On Thursday, officials from Bulgaria and Israel as well as relatives of the victims will open a monument at the site of the attack, on the first anniversary of the bombing. However, 12 months on, investigators are increasingly frustrated at efforts to track down those responsible.
The bomber - who was also killed in the attack - was a Caucasian-looking man caught on airport cameras loitering in the arrivals hall with a big backpack on his shoulders. Bulgarian investigators managed to recover DNA and fingerprints from his remains along with a fake American driver's licence in the name of Jacques Felipe Martin. This data and a computer-generated image, however, failed to return a match from Interpol databases.
Two identical driver's licenses - made in Lebanon and used by two of the perpetrator's suspected accomplices - allowed investigators to track down the real identities of Canadian and Australian passport holders residing in Lebanon since 2006 and 2010. "What we can make as a justified conclusion is that the two persons whose identity we have established belonged to the military wing of Hezbollah," Bulgaria’s then Interior Minister Tsvetan Tsvetanov said last February.
DNA recovered from one of the licenses in the name of Ralph William Rico matched that of the bomber, the minister added, supporting the theory concerning his presumed Hezbollah links. "The justified conclusion stands," the new Foreign Minister Kristian Vigenin confirmed last week, while insisting that the EU should not base a decision on whether to blacklist Hezbollah on these circumstantial findings alone.
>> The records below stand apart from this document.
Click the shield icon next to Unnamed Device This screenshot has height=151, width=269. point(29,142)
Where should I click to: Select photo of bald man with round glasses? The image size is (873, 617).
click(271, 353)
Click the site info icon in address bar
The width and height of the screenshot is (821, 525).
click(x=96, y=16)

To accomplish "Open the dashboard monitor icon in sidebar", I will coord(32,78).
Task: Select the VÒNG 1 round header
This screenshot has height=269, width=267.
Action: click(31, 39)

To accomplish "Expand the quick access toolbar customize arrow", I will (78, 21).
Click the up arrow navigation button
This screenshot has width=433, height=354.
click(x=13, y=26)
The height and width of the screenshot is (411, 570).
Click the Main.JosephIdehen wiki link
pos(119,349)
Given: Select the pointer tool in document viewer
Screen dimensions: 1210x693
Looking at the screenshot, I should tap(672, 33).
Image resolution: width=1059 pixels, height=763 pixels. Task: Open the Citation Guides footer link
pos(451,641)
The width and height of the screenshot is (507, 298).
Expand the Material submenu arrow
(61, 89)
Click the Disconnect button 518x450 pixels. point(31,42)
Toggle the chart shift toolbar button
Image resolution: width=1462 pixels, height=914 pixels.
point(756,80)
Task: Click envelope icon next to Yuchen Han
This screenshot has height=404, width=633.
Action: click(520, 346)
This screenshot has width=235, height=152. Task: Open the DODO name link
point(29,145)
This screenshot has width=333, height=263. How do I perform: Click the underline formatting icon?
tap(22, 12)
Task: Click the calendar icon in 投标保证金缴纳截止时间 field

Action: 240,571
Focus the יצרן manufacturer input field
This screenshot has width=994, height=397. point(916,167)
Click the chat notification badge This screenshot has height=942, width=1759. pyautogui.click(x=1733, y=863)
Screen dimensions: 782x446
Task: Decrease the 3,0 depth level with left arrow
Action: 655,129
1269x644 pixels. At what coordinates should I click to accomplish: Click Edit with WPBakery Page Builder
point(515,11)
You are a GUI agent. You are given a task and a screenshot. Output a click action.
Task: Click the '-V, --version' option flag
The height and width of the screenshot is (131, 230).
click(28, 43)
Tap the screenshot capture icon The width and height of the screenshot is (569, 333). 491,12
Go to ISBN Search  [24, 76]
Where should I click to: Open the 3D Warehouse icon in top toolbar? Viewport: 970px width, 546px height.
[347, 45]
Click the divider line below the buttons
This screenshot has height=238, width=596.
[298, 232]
Talks on whether to add the military wing of the powerful Lebanese Shiite movement to the bloc's list of terrorist groups will also take place on Thursday. "The identity of the direct perpetrator has not been established yet and this hinders the probe to some extent," Bulgarian Interior Minister Tsvetlin Yovchev said in an interview on Tuesday. "There is progress. We have received additional data from foreign partner services that confirms the proposition already made," he added.
A coroner's examination of the man's severed head recovered from the site of the accident indicated a young person, aged around 25, about 1.8 meters tall, with fair skin and mixed eyes. Airport CCTV footage showed him wearing typical holiday wear - shorts, baseball cap and eyeglasses. Witness reports suggested his shoulder-length hair was probably a wig.
Investigators initially thought the man was a suicide bomber but a closer examination of the blown-up bus and a later re-enactment of the bombing with silicon mannequins confirmed that he either died by mistake or his device was detonated by a remote-controlled device, at a distance.
The re-enactment confirmed that about 2.2 kilograms (4.9 pounds) of trotil equivalent - a common material in bombs used as a standard measure of explosive strength - was used in the attack. Investigators have so far been unable to establish whether the bomb was made abroad and smuggled into the country or assembled on the ground, with local or imported materials. Israel's almost immediate repatriations both of the victims and the survivors prevented Bulgarian prosecutors from questioning them.
Their written testimony was only received earlier this month and is still being translated, Burgas regional prosecution chief Kalina Chapkanova told the '24 Hours' newspaper last week. The investigation's initial end-of-June deadline has been extended by another five months.